School Finance Reform
Initially, the special session agenda item directed legislators to create a commission to study the school finance system. However, Gov. Abbott added immediate school funding reform to the agenda at the beginning of the special session.

The House wanted to put more money into public schools immediately and reform funding formulas. Their main school finance reform bill, HB 21 would increase the base per-student funding the state gives to school districts, gradually remove an existing financial penalty for school districts smaller than 300 square miles, and create a $200 million grant program to help school districts that rely on the Additional State Aide for Tax Reduction (ASATR) program that is set to expire.

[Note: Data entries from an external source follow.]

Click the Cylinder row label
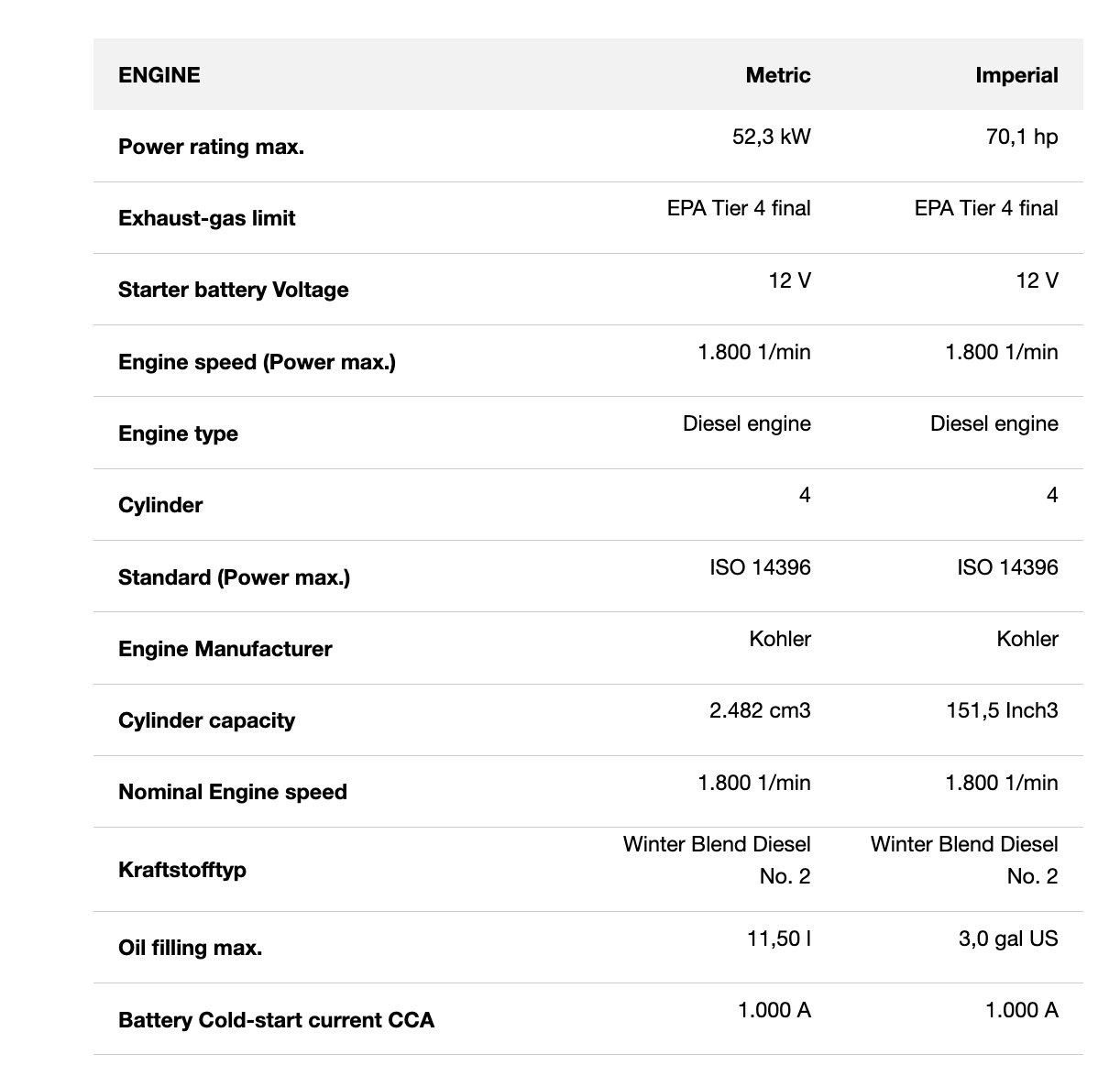The image size is (1120, 1087). coord(160,505)
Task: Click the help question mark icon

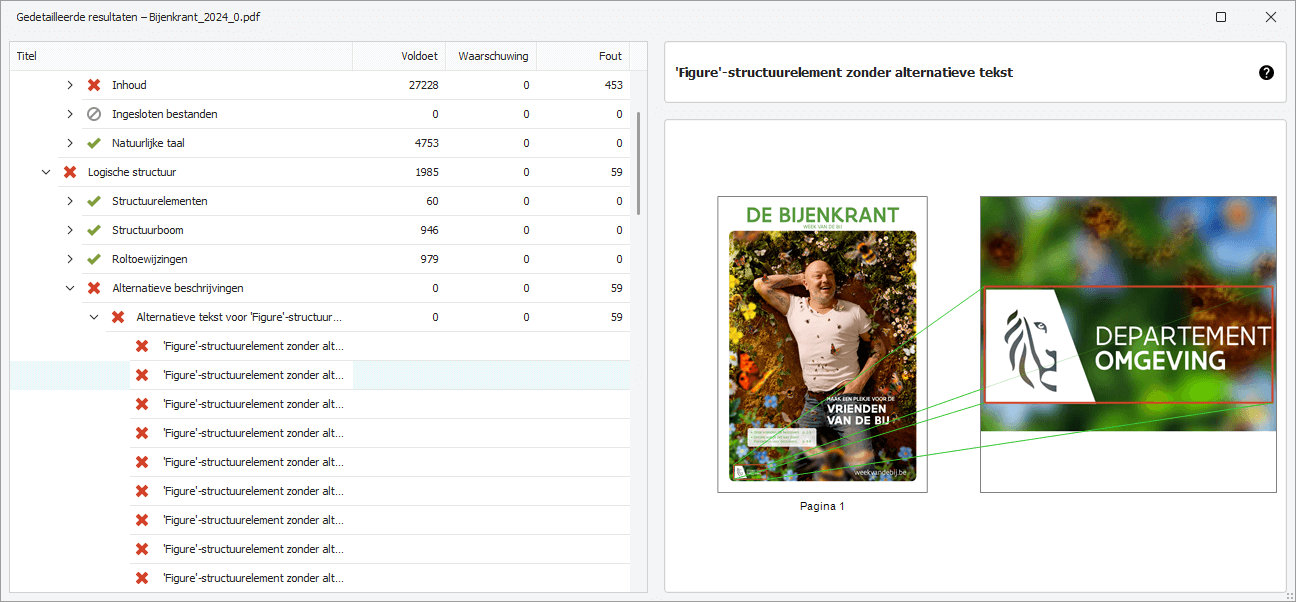Action: 1266,72
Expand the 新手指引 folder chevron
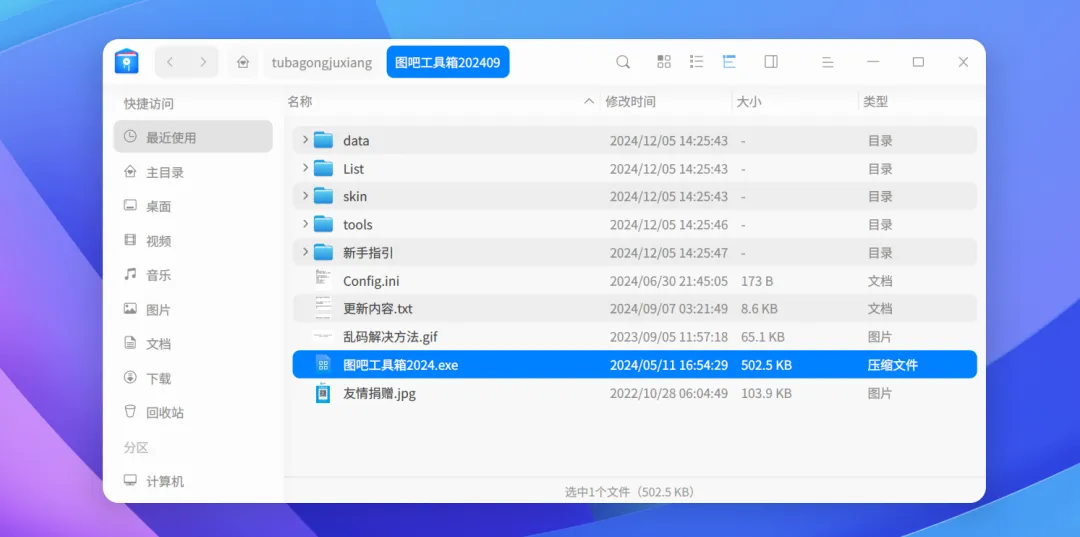 [305, 252]
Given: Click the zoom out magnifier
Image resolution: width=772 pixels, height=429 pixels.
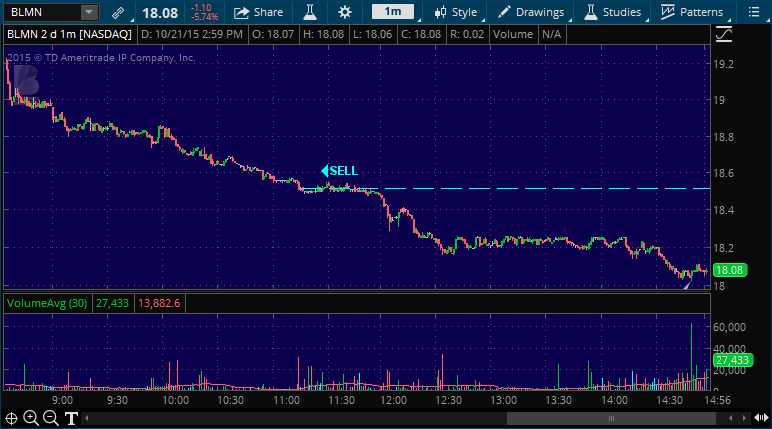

It comes with a $1.8 billion price tag.

The Senate followed the governor's original agenda item and passed SB 16 which creates a commission to study the issue. The House passed an amended version of the bill that requires 15 commission members rather than 13, and provides more specific direction on the make-up of the commission. If the Senate accepts those amendments, SB 16 will go to the Governor for signature.

The Senate passed HB 21 Monday, stripping out $1 billion, putting $351 million into public schools to help small rural schools and students with special needs, and giving $212 million to the Teachers Retirement System's health insurance program to help lower participant's costs. This is funded by deferring payments to health care companies providing Medicaid.

On Tuesday, the House reluctantly agreed to the Senate's version of HB 21, accepting these changes. This bill is on its way to the Governor's desk.

Bathroom Bills
The Senate passed SB 3 requiring political subdivisions, public school districts and open-enrollment charter schools to require individuals to use multiple-occupancy bathrooms and changing facilities based on their biological sex. The bill also prohibits local ordinances or policies relating to the designation or use of a multiple-occupancy restroom or changing facility. The bill was sent to the House July 27 and was not referred to a committee.

On the House side, two bathroom bills were introduced, and referred to the State Affairs Committee. HB 46 prohibits political subdivisions, including public school districts, from adopting an ordinance regulating access to multiple-occupancy restrooms or changing facilities. HB 50 specifically prohibits school boards from adopting a policy regulating access to bathrooms.

Rep. Byron Cook, chairman of the State Affairs Committee stated he did not see a reason to hold hearings on these bills, so that these bills are dead, once again.

Union Dues Deduction
SB 7, passed by the Senate, would prohibit public employees who are in labor unions or other associations from having their dues automatically withdrawn from their pay checks. It applies to public school teachers, corrections officers and other government employees but exempts firefighters, police officers, EMS and charitable organizations.

The bill was sent to the House July 27 and has not been referred to a committee. HB 156 on this same issue was introduced and referred to the House State Affairs committee.

Depending on what happens with the property tax reform bill, Governor Abbott could decide to call another special session to address those key issues that were not passed during this special session. As of this publication, he has not issued any statements indicating what he might do.